**Data listing:**

•••

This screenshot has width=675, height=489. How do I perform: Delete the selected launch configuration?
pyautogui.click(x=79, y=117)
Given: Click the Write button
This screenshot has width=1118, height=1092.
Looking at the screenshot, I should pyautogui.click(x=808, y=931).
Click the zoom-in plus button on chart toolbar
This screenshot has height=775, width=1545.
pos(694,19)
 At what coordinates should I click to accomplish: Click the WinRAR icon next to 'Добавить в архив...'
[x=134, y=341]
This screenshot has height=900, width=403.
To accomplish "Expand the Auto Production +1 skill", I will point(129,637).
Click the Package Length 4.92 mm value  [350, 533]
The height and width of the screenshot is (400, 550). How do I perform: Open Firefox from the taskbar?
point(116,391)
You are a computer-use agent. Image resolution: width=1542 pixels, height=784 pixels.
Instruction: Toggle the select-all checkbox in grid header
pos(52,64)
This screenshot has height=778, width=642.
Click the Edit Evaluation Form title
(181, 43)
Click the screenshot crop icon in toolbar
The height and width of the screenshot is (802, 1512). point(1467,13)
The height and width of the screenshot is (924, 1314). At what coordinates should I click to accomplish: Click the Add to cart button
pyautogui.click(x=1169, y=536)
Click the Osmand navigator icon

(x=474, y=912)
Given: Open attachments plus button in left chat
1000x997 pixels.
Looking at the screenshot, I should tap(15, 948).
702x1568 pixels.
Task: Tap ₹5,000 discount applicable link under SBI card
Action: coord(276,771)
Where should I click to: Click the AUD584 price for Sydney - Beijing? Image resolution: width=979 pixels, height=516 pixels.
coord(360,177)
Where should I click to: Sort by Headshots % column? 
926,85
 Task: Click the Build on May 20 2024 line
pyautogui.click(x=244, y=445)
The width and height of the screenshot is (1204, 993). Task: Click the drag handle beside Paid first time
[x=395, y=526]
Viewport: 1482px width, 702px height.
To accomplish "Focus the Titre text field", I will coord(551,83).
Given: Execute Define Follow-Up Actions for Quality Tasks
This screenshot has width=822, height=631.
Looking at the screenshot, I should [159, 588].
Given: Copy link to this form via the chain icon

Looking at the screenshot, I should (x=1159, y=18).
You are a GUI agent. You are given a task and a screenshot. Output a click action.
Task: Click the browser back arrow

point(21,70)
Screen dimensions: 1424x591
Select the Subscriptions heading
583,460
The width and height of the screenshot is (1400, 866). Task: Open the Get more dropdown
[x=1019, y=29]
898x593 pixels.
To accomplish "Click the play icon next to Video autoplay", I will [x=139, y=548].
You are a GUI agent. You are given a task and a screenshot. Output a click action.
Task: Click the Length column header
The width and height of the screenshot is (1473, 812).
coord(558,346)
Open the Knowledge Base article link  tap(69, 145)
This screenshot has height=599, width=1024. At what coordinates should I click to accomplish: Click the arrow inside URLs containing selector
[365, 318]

•••

**Exercise:** The records above need to be written out again. Keep them exact.

**Solution for this task:**
This screenshot has width=675, height=489. How do I perform: Delete the selected launch configuration?
pyautogui.click(x=79, y=117)
Given: Click the Write button
This screenshot has width=1118, height=1092.
Looking at the screenshot, I should pyautogui.click(x=808, y=931).
Click the zoom-in plus button on chart toolbar
This screenshot has height=775, width=1545.
pos(694,19)
 At what coordinates should I click to accomplish: Click the WinRAR icon next to 'Добавить в архив...'
[x=134, y=341]
This screenshot has height=900, width=403.
To accomplish "Expand the Auto Production +1 skill", I will point(129,637).
Click the Package Length 4.92 mm value  [350, 533]
The height and width of the screenshot is (400, 550). How do I perform: Open Firefox from the taskbar?
point(116,391)
You are a computer-use agent. Image resolution: width=1542 pixels, height=784 pixels.
Instruction: Toggle the select-all checkbox in grid header
pos(52,64)
This screenshot has height=778, width=642.
Click the Edit Evaluation Form title
(181, 43)
Click the screenshot crop icon in toolbar
The height and width of the screenshot is (802, 1512). point(1467,13)
The height and width of the screenshot is (924, 1314). At what coordinates should I click to accomplish: Click the Add to cart button
pyautogui.click(x=1169, y=536)
Click the Osmand navigator icon

(x=474, y=912)
Given: Open attachments plus button in left chat
1000x997 pixels.
Looking at the screenshot, I should tap(15, 948).
702x1568 pixels.
Task: Tap ₹5,000 discount applicable link under SBI card
Action: coord(276,771)
Where should I click to: Click the AUD584 price for Sydney - Beijing? Image resolution: width=979 pixels, height=516 pixels.
coord(360,177)
Where should I click to: Sort by Headshots % column? 
926,85
 Task: Click the Build on May 20 2024 line
pyautogui.click(x=244, y=445)
The width and height of the screenshot is (1204, 993). Task: Click the drag handle beside Paid first time
[x=395, y=526]
Viewport: 1482px width, 702px height.
To accomplish "Focus the Titre text field", I will coord(551,83).
Given: Execute Define Follow-Up Actions for Quality Tasks
This screenshot has width=822, height=631.
Looking at the screenshot, I should [159, 588].
Given: Copy link to this form via the chain icon

Looking at the screenshot, I should (x=1159, y=18).
You are a GUI agent. You are given a task and a screenshot. Output a click action.
Task: Click the browser back arrow

point(21,70)
Screen dimensions: 1424x591
Select the Subscriptions heading
583,460
The width and height of the screenshot is (1400, 866). Task: Open the Get more dropdown
[x=1019, y=29]
898x593 pixels.
To accomplish "Click the play icon next to Video autoplay", I will [x=139, y=548].
You are a GUI agent. You are given a task and a screenshot. Output a click action.
Task: Click the Length column header
The width and height of the screenshot is (1473, 812).
coord(558,346)
Open the Knowledge Base article link  tap(69, 145)
This screenshot has height=599, width=1024. At what coordinates should I click to accomplish: Click the arrow inside URLs containing selector
[365, 318]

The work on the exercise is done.